I dunno tho - I always warn ppl that attempting to draw conclusions about ~how artists work in the studio~ is pretty much just fan fiction. I don't know that stuff is assembled on a laptop and looped?
I have actually been enjoying the live clips, but more as a replacement for going to some stadium show where you see 5 ants on a stage (I haven't seen them live since South Park) Actually seeing how the songs are constructed or reconstructed is quite interesting as a music geek.
That version of Give Up The Ghost is p heartbreaking - becoming my favourite on the album - also shows it as not being constructed on a laptop but on a reel to reel tape recorder with all its wonky fallibility which I love.
― White Chocolate Cheesecake, Monday, 16 January 2012 21:27 (twelve years ago) link
If I remember correctly they had a video podcast thing a while ago that I must have subscribed to and downloaded.

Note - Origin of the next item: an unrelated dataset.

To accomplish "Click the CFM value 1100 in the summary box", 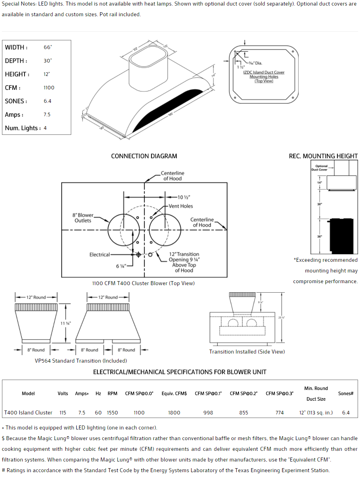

Was this the From the Basement videos? If so, I think they're on my home computer and I should get around to watching the whole thing sometime.
― mh, Monday, 16 January 2012 21:29 (twelve years ago) link
I guess my (confusing) point is that much of KoL, particularly the first half of the album, sounds like laptop loops, regardless of whether the loops were programmed directly into the laptop or extracted from longer live takes. Whereas the live versions reveal more of the human hand behind the repetition.
― your pain is probably equal (Z S), Monday, 16 January 2012 21:42 (twelve years ago) link
weird how people use "laptop" as synonymous with making electronic music. most studios run desktops, you know? i guess it's from dudes always having macs on stage.
― the third kind of dubstep (Jordan), Monday, 16 January 2012 21:47 (twelve years ago) link
I could kind of see them doing some of the looping bits at the mixing desk, but as for composition, I'd guess it's more likely they'd just play with hardware looping pedals and such in the studio.